Guides

Agent Analysis

Use the bundled isplay-analysis skill to let an AI analyst discover traces, form hypotheses, run replays, resolve fixtures, and write bounded RCA reports.

The isplay-analysis skill turns the CLI and API into a repeatable analyst workflow. It is useful when you want an agent to investigate a captured run without skipping trace discovery or overclaiming causality.

Install The Skill

npx skills add combined-ai/isplay --skill isplay-analysis -a codex

The command installs directly into Codex. Omit -a codex if you want the Skills CLI to prompt for another supported agent. Restart the agent app after installation so $isplay-analysis is discoverable.

Prompt Template

Use $isplay-analysis. Analyze run <runId> in project <projectId>. Discover the run catalog and context inventory first.

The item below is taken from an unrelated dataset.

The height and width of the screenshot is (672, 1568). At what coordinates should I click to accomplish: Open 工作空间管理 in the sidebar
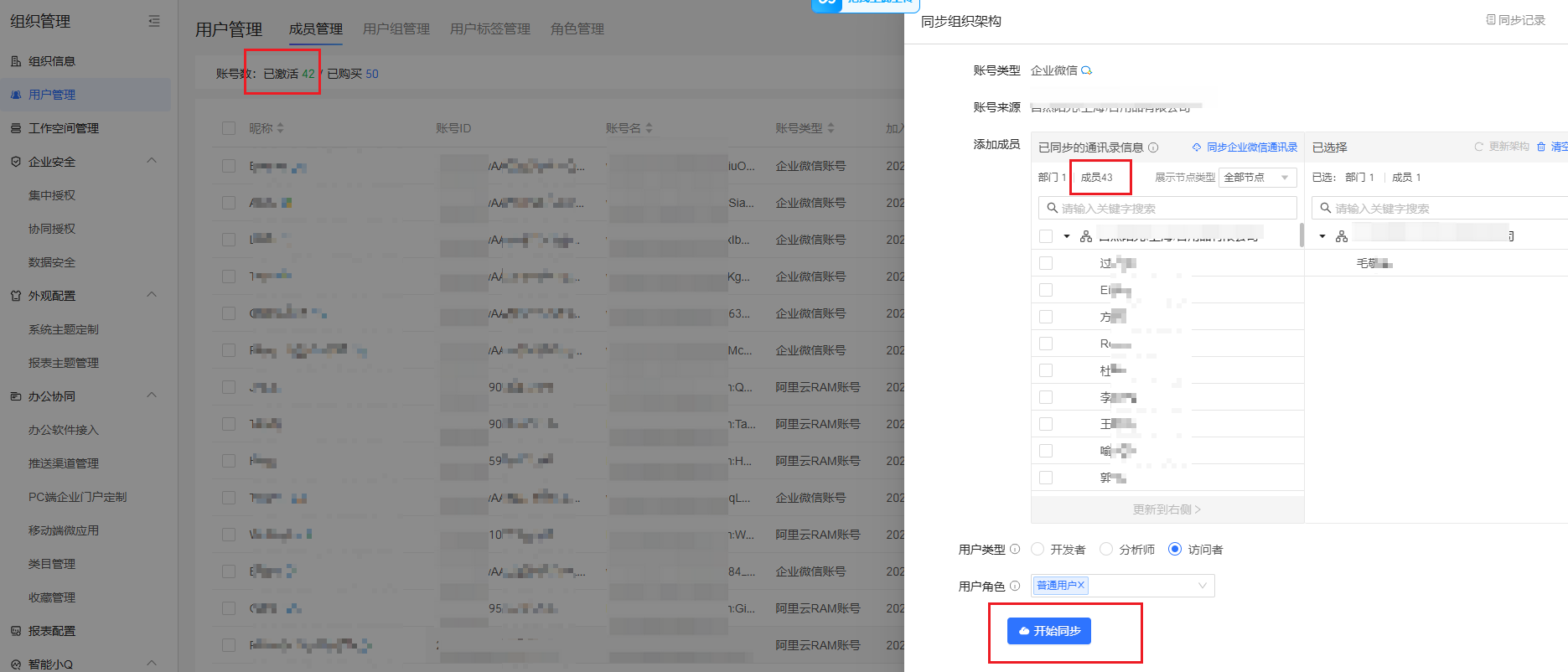(x=64, y=128)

Build a factual baseline narrative, form narrow hypotheses, run recorded-only model replay with pause-for-fixture tool policy, resolve fixture requirements only when safe and explicitly labeled, then return an RCA report with diffs, effects, statistics, fixture provenance, comparability, validity labels, and next experiments.

If the run ID is unknown:

Use $isplay-analysis. Find my latest captured run for project <projectId>, then analyze it with the default evidence-bounded workflow.

What The Skill Loads

SKILL.md
platform-map.md
tutorial.md
hypothesis-playbook.md
trace-reading.md
recipes.md
report-template.md

Agent Duties

Establish ISPLAY_API_URL, ISPLAY_PROJECT_ID, and runId. Ask one concise question only if those cannot be inferred.
Run discover run and fetch context inventory before forming explanations.
Build a baseline narrative from observed facts: prompts, settings, tools, retrieval, memory, state, tool args/results, checkpoints, and final behavior.
Separate observed facts from candidate causes.
Prioritize hypotheses by proximity to divergence, isolation, fixture burden, actionability, and safety.
Create branches or a hypothesis batch with one primary intervention per hypothesis.
Resolve fixture requirements with recorded or analyst fixtures only when provenance is clear; otherwise ask the user.
Read results, statistics, effects, diffs, requirements, and validity labels.
Write a bounded report that states what changed, under which policy and fixture assumptions, and what remains uncertain.

Good Agent Outputs

The report should include:

SectionContents
Executive findingStrongest tested explanation, status, and validity labels.
ScopeProject, run, checkpoint, experiment/replay IDs, policies, trial plan.
BaselineFactual trace narrative before hypotheses.
HypothesesStatements, targets, interventions, expected effects, trial counts.
Ranked effectsEffect titles, scores, status, evidence refs, recommended actions.
DiffsFirst divergence, changed descendants, tool sequence distance, tool args/output changes.
Fixture notesRequirements, fixtures, provenance, dependency rate, sensitivity.
Residual uncertaintyMissing context, non-comparability, nondeterminism, low-N risks.
Next experimentsSmallest follow-ups that would reduce uncertainty.

Guardrails For Agents

  • Do not state root cause certainty unless replay evidence actually supports the wording.
  • Do not run live tools or models unless the user explicitly approves and policy allows it.
  • Do not hide fixture dependence in a footnote. Put it in the finding.
  • Do not patch broad prompt sections when one clause or tool schema can be targeted.
  • Use expected base hashes when patching observed context through experiment specs.
  • If context inventory is sparse, report the missing evidence instead of guessing.

Best use

Give the agent a run ID and the outcome you want explained. Let it drive discovery and experiments, but require final claims to cite replay IDs, effect IDs, fixture provenance, and validity labels.